**TASK TO COMPLETE:**
The line containing "Where should I" and every line after it through the end of the records: return those exactly, and nothing more.

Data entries
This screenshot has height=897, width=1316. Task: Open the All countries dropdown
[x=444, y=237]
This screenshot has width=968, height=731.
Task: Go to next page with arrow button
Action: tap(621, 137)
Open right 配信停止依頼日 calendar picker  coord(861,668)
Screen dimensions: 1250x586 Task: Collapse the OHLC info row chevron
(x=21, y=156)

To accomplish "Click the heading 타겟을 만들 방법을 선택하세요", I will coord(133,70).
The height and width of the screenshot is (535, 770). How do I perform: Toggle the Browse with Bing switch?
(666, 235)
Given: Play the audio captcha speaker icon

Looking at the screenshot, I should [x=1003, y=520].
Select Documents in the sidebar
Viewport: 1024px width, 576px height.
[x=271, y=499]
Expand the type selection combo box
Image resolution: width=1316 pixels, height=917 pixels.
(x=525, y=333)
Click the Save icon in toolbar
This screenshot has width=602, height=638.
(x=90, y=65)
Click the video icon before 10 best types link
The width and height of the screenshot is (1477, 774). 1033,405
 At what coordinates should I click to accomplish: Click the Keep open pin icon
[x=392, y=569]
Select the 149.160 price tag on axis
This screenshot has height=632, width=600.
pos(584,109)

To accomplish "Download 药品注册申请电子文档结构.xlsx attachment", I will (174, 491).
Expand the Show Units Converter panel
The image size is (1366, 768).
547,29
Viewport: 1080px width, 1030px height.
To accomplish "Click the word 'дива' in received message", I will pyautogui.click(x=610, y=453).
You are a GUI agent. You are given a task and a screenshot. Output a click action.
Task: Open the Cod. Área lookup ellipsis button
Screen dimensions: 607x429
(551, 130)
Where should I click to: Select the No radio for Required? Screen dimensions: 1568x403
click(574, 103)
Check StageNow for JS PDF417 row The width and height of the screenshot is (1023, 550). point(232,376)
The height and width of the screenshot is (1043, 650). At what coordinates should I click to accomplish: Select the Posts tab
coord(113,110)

**REPLY TO THE EXERCISE:**
Where should I click to: Select the No radio for Required? Screen dimensions: 1568x403
click(574, 103)
Check StageNow for JS PDF417 row The width and height of the screenshot is (1023, 550). point(232,376)
The height and width of the screenshot is (1043, 650). At what coordinates should I click to accomplish: Select the Posts tab
coord(113,110)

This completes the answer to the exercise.